## [Action item]
Beginning with the line in which "Task: Click the [8.4,True,'dog']" appears, transcribe each line word for word until the records end. Do not include pictures.

## [Records to process]
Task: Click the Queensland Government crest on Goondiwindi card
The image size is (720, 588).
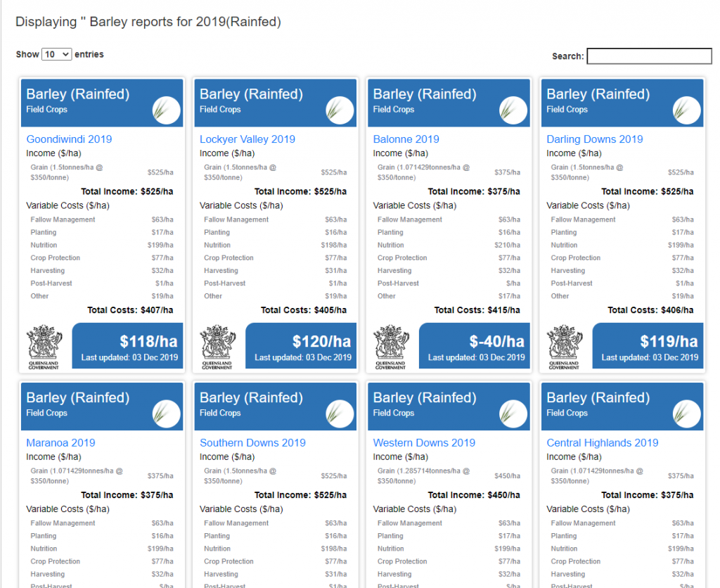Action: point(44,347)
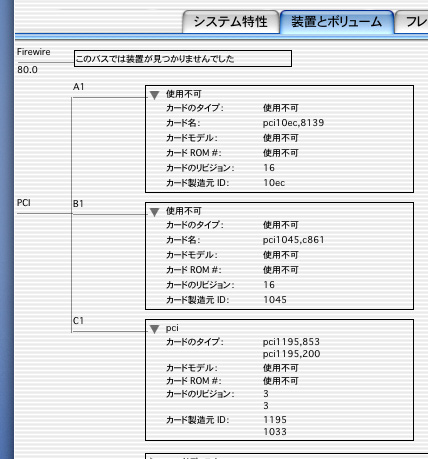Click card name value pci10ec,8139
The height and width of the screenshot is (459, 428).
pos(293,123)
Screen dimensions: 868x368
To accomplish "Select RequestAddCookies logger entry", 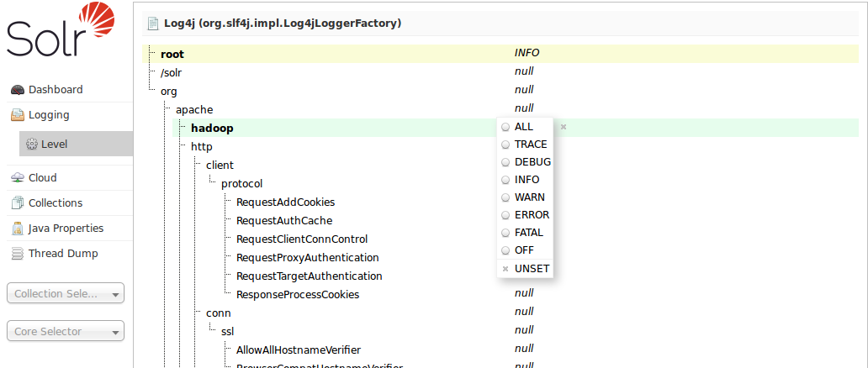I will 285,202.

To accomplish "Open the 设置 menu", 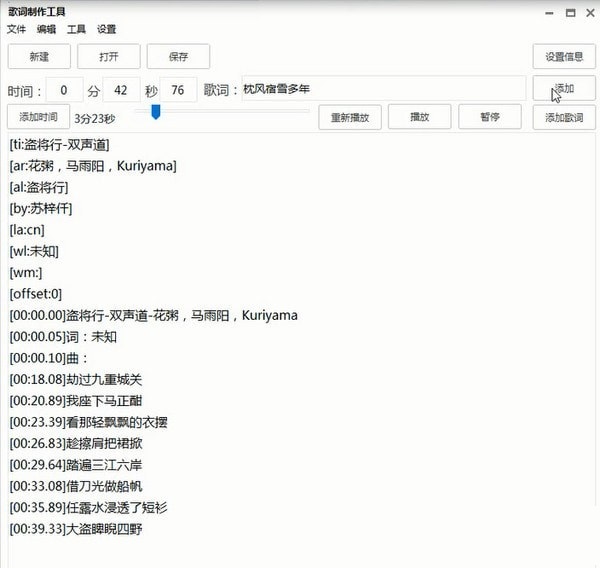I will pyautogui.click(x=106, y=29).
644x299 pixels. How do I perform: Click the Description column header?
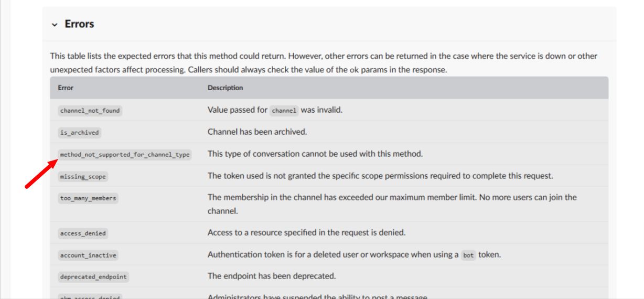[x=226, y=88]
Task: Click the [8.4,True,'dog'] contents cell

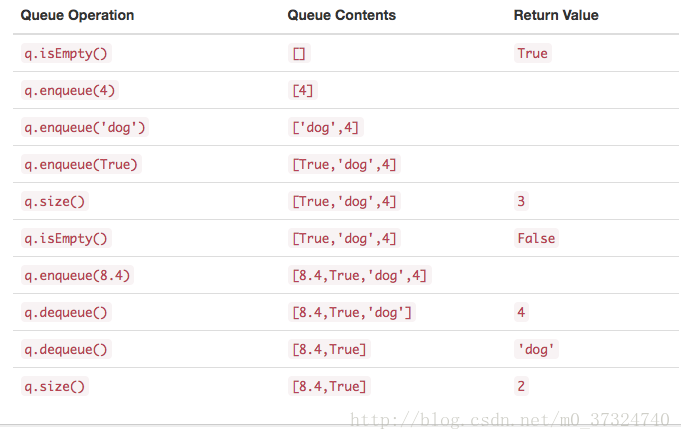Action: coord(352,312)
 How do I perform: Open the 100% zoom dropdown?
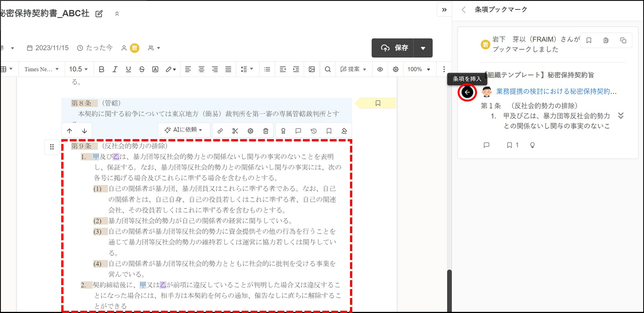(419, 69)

## [Written answer]
Task: Click the [8.4,True,'dog'] contents cell

Action: coord(352,312)
 How do I perform: Open the 100% zoom dropdown?
(419, 69)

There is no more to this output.